# DIRECTIVE 1:
In the PISA data exploration text, swap "base_color" for "bar_color" and reproduce the passage from "plt.figure(figsize=[10,7])" up to and including "color = base_color, order=df['Gender'].value_counts().index)".
# DIRECTIVE 2:
For each statement, say whether the PISA data exploration text agrees with it. Answer yes or no and quote the deciding words.
(a) The histogram of socio-economic cultural status uses a bin size of 0.2.
(b) The distribution of socio-economic cultural status is skewed to the right.
(c) Learning Time values over 600 minutes were excluded as outliers.
# DIRECTIVE 3:
List every secondary feature that the PISA data exploration text names as investigated.
(TEXT BLOCK Opens)
Let's look into socio economic cultural status of the students now.ESCS is used in many PISA reports and analyses, both as a control for the socio-economic status of students and schools and in bivariate correlations with performance as one of the main indicators of equity in an education system.
binsize = 0.2
bins = np.arange(df['Socio_economic_cultural Status'].min(), df['Socio_economic_cultural Status'].max()+binsize, binsize)
plt.figure(figsize=[10,7])
plt.hist(data = df, x = 'Socio_economic_cultural Status', bins = bins)
plt.xlabel('Score')
plt.ylabel('Frequency')
plt.title('Socio_economic_cultural Status Frequency')
plt.show()
The distribution is skewed towards left.
df['Socio_economic_cultural Status'].describe()
plt.figure(figsize = [5,5])
base_color = sb.color_palette()[0]
sb.countplot(data = df, x = 'Gender', color = base_color, order=df['Gender'].value_counts().index)
plt.title('Number of students based on gender')
plt.xticks(rotation='vertical');
plt.ylabel('Number of students');
For 'Average Total Score', the distribution was strikingly normal. However, this was expected to an extent, since student grades typically fall along a bell curve. As a result, no unusual points stood out for this variable, nor did any stand out for the three scores that resulted in the total score. Therefore, no transformations were necessary to make sense of the data.
Female students were greater than male counts.
The secondary features investigated were Study Times, Learning Times, Socio_economic_cultural Status, Teacher Support, Formative Assesment, Teacher Student Relations, Gender of student and Country.
For Study Times, the total had a strong right skew.To better understand this feature, we spread the total across a logarithmic scale to see if it was not in fact unimodal or to see any other irregularities. In the end, it ended up being unimodal and quite normal.
As for the Learning Time, this data clearly had outliers, so for each of the Learning Time's, the outliers over 600 minutes were excluded. This was done to look at the more typical student results, and so that later plots will not be distorted by these exceptionally dedicated students.
(TEXT BLOCK Closes)
(RECORDED INFORMATION Opens)
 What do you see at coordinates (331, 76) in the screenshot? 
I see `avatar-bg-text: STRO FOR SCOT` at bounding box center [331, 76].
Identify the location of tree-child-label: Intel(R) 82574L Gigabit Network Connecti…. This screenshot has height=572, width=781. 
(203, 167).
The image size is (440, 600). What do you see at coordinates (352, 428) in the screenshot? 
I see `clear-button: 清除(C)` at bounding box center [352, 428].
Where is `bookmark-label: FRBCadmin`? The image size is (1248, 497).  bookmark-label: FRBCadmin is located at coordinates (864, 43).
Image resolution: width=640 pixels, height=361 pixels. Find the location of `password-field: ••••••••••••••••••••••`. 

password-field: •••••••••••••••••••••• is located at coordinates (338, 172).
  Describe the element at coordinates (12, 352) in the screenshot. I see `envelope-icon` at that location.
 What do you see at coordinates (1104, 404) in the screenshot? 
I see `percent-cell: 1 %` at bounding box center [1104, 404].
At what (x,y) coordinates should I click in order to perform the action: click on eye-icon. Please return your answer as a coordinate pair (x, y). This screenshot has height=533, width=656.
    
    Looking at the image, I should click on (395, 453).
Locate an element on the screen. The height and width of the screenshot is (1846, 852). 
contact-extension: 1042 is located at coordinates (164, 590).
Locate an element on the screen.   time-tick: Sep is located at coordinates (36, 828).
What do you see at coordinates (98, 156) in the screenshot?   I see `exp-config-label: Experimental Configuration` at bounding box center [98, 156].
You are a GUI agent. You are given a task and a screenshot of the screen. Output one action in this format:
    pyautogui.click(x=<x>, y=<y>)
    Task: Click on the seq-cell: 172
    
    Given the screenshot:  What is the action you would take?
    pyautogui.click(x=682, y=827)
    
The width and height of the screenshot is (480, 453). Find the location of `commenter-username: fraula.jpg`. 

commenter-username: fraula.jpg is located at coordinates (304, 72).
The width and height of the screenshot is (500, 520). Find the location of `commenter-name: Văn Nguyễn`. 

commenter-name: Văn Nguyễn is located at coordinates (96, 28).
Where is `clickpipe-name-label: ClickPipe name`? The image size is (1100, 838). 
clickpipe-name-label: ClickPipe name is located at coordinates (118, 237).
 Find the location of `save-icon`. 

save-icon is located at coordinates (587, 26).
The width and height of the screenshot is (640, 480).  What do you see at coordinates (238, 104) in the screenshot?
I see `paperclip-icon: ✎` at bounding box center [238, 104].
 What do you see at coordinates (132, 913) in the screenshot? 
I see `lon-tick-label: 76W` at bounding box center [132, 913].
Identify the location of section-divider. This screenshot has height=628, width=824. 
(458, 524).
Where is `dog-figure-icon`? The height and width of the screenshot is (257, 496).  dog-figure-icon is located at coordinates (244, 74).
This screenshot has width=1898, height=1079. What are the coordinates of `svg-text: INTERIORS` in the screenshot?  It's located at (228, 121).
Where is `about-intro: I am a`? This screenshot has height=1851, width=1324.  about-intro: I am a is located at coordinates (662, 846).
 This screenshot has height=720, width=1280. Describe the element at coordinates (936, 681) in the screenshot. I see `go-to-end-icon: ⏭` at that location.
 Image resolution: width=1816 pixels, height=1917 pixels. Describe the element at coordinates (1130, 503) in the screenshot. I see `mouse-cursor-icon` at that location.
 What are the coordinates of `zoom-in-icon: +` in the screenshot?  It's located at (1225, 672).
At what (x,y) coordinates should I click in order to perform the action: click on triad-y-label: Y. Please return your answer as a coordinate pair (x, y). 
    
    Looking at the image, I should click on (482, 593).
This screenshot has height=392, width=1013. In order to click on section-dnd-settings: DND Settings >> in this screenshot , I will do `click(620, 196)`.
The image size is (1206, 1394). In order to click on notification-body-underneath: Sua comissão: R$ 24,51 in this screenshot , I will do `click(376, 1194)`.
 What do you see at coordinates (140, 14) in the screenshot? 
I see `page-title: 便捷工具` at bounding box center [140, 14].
(RECORDED INFORMATION Closes)
# ANSWER SPACE 1:
plt.figure(figsize=[10,7])
plt.hist(data = df, x = 'Socio_economic_cultural Status', bins = bins)
plt.xlabel('Score')
plt.ylabel('Frequency')
plt.title('Socio_economic_cultural Status Frequency')
plt.show()
The distribution is skewed towards left.
df['Socio_economic_cultural Status'].describe()
plt.figure(figsize = [5,5])
bar_color = sb.color_palette()[0]
sb.countplot(data = df, x = 'Gender', color = bar_color, order=df['Gender'].value_counts().index)

# ANSWER SPACE 2:
(a) Yes: "binsize = 0.2"
(b) No: "The distribution is skewed towards left."
(c) Yes: "the outliers over 600 minutes were excluded"

# ANSWER SPACE 3:
Study Times, Learning Times, Socio_economic_cultural Status, Teacher Support, Formative Assesment, Teacher Student Relations, Gender of student, Country